Prompt: Leave out the pictures and restate the rest of the data exactly.

Provided data:
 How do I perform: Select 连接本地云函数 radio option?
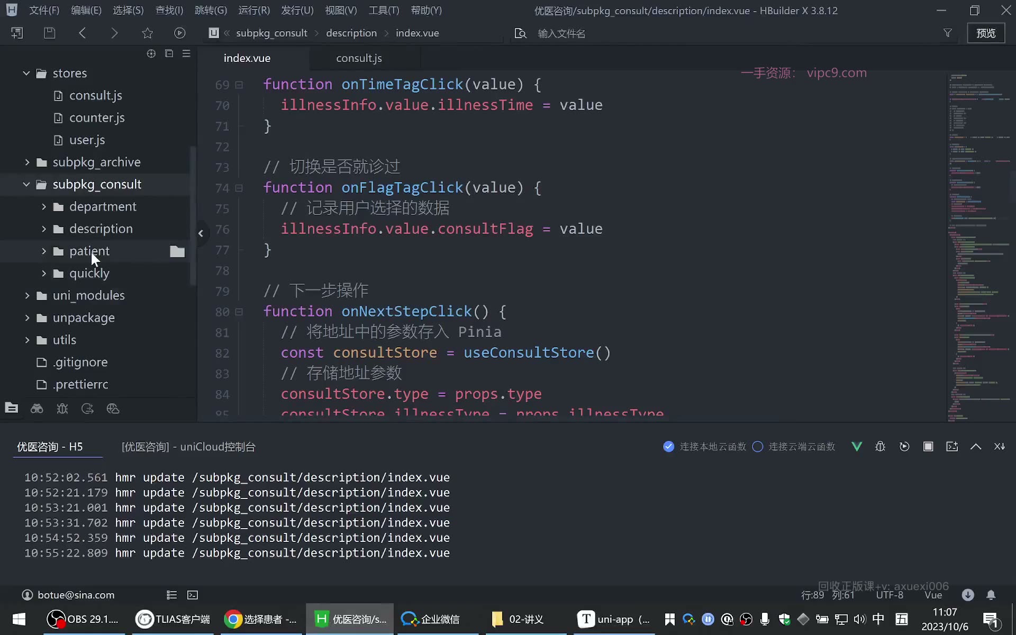point(704,447)
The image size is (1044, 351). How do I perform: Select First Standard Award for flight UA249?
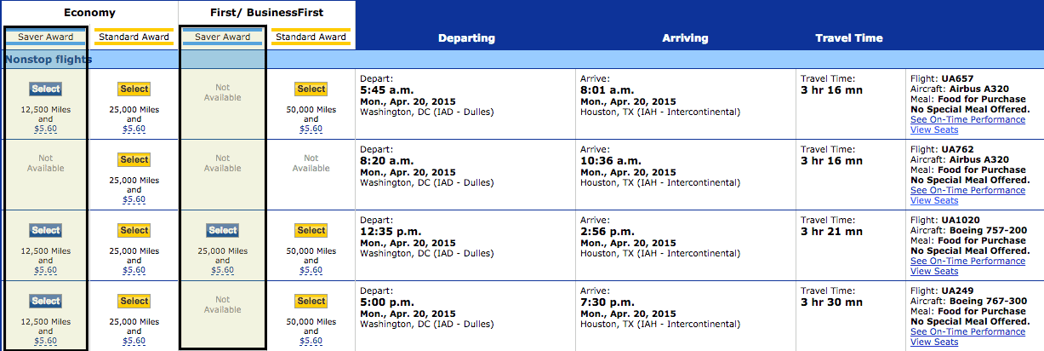(311, 301)
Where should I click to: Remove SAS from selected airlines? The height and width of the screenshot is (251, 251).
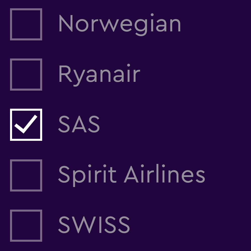[x=26, y=125]
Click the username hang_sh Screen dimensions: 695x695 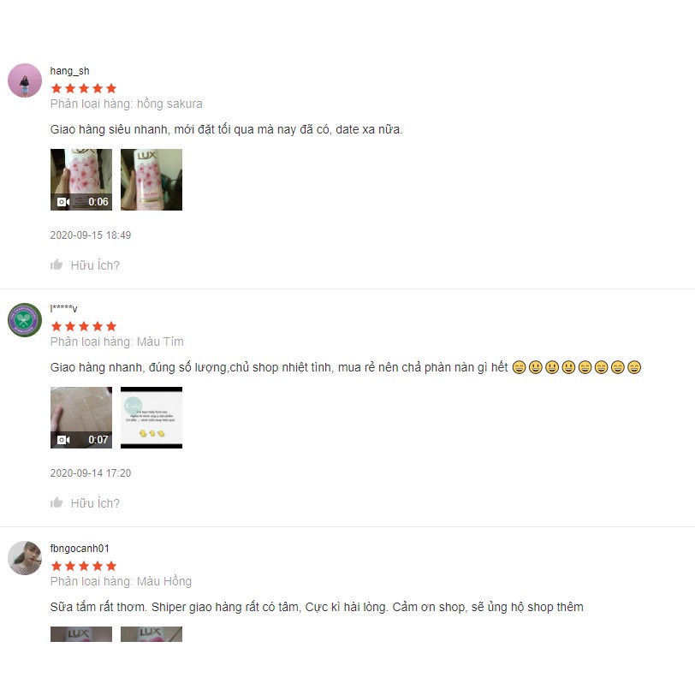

Written response:
 How do I perform: Select 连接本地云函数 radio option?
point(704,447)
The image size is (1044, 351). How do I perform: Select First Standard Award for flight UA249?
(311, 301)
Where should I click to: Remove SAS from selected airlines? The height and width of the screenshot is (251, 251).
[x=26, y=125]
Click the username hang_sh Screen dimensions: 695x695 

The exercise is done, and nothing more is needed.